------ DOCUMENT EXCERPT ------

Death really does come in 3’s – in the space of less than a week in October, 3 young men lost their lives after reportedly partying like rockstars, and, in Davido, their deaths were linked to a very big one.

Tagbo Umeike was OBO’s associate, the two were pictured having drinks and celebrating the former’s birthday a few hours before his demise. DJ Olu’s story was equally tragic, he was found lifeless in a car alongside his friend Chime Amaechi. Olu was one of the in-house DJ’s at the singer’s HKN record label; they’d been on tour together.

What followed thereafter was a nightmare for everyone involved but a wet dream for blogs and media houses, who benefitted from trafficking in speculation about the young men’s untimely deaths. There was talk of alcohol and drug overdose, of police manipulations and Davido being complicit in the whole affair; in no time, Davidogate became arguably the biggest scandal to rock Nigerian music in 2017.

I feel particularly bad for the families. I found myself in an uncomfortable position where I had to exchange terse messages with Tagbo’s sister about an apparently fake autopsy report that was floating around. His death is the most contentious, it’s obvious that Tagbo’s family, his reported partner, ex-Nollywood actress Caroline Danjuma, and the police, suspect Davido knows more about the young man’s death than he is letting on. It’s tough to lose a loved one, it must be even tougher to lose them under questionable circumstances but the toughest thing must be the complexity that Davido’s celebrity adds to the grieving process.

------ GIVEN INFORMATION ------

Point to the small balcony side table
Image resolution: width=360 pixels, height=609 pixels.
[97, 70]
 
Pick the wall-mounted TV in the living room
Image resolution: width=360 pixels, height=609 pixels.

------

| WHAT NEEDS TO BE DONE |
Please carry on the article about the deaths linked to Davido, starting after its last sentence. The material above isn't needed here.

| RESPONSE |
There were initial concerns that the scandal would leave a permanent, cashew juice-like stain on the superstar’s flourishing career, but Davido has proven in the past that whenever he’s surrounded by negative press, he’s able to leverage his music to rise above it all – a hit song can travel halfway around the world while a press release is just putting on its shoes.

Recently, Davido released his newest single “FIA” where he sought to distance himself from all the speculation surrounding the deaths of his friends. The singer set his sights particularly on Caroline Danjuma and the Nigerian Police:

Caroline save your drama /
I don’t need it for the soap opera /
Holla Holla, Mr Olopa, I’m not here to cause wahala

On the song, Davido also seems to define the boundaries of his relationships, romantic and otherwise: just because I love you doesn’t mean I’ll hurt myself to make you happy. The message was cryptic, rather than going gung-ho in typical Davido fashion, “FIA” was measured and subtle. Nonetheless, the new single is further proof that when it comes to using music as a weapon to confront his enemies, Davido is unmatched in this generation.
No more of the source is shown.